• **Your goal**: All of the records below are to be given again word for word, with the pictures removed.

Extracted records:
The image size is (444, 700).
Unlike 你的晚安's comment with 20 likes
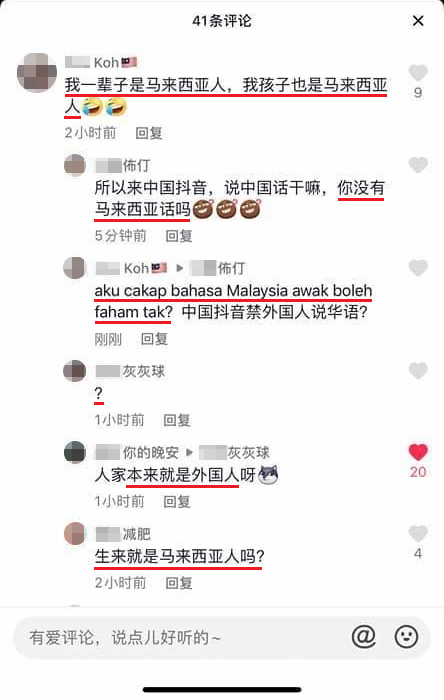(418, 452)
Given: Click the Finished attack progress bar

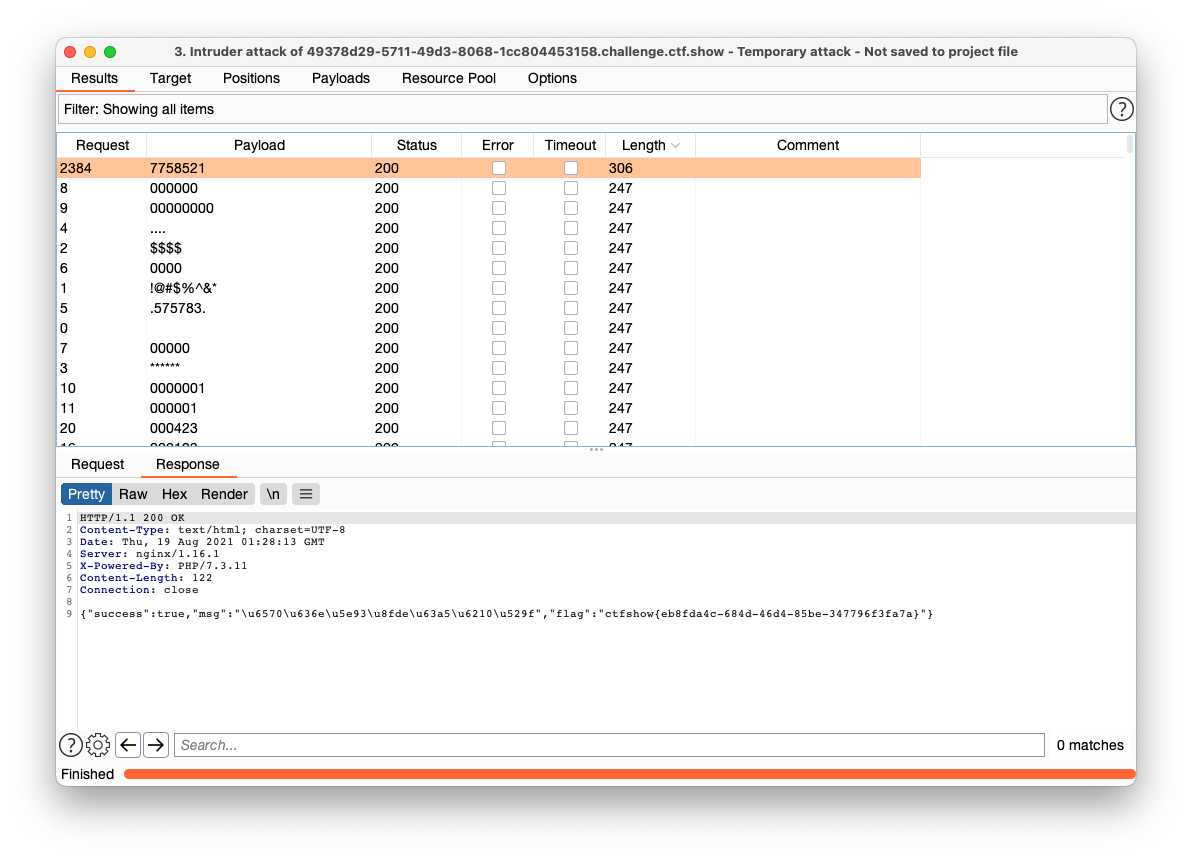Looking at the screenshot, I should pyautogui.click(x=628, y=774).
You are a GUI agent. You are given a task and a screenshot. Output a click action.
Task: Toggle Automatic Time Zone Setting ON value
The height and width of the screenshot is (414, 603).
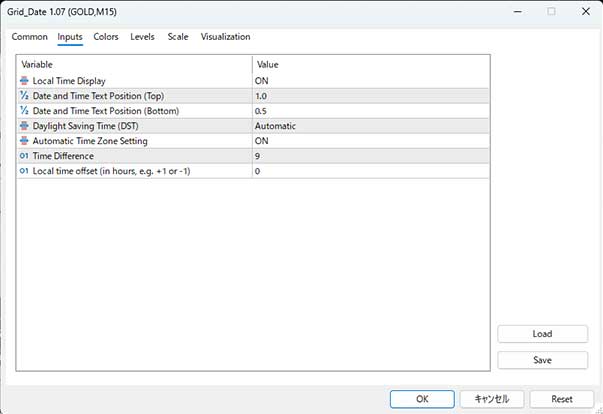pos(371,141)
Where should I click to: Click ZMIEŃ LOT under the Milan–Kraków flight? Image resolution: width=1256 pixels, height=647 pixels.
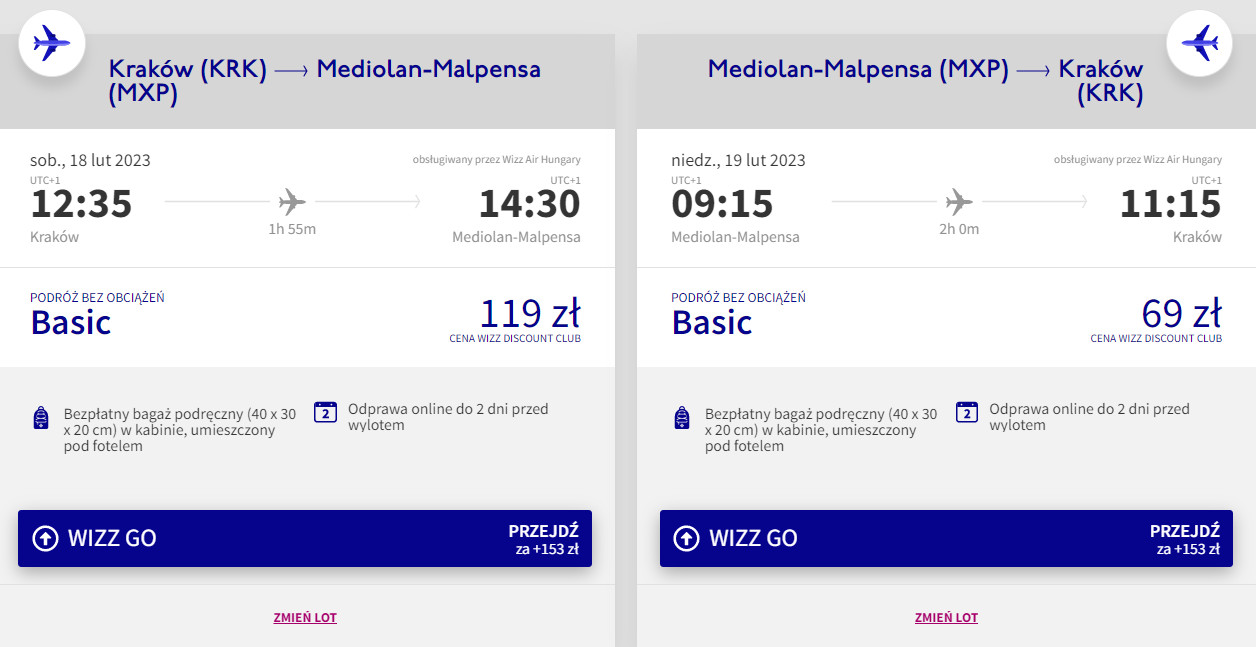coord(946,618)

• **Response to the task**:
The image size is (444, 700).
Unlike 你的晚安's comment with 20 likes
(418, 452)
Given: Click the Finished attack progress bar

Looking at the screenshot, I should pyautogui.click(x=628, y=774).
You are a GUI agent. You are given a task and a screenshot. Output a click action.
Task: Toggle Automatic Time Zone Setting ON value
The height and width of the screenshot is (414, 603).
pos(371,141)
Where should I click to: Click ZMIEŃ LOT under the Milan–Kraków flight? Image resolution: width=1256 pixels, height=647 pixels.
coord(946,618)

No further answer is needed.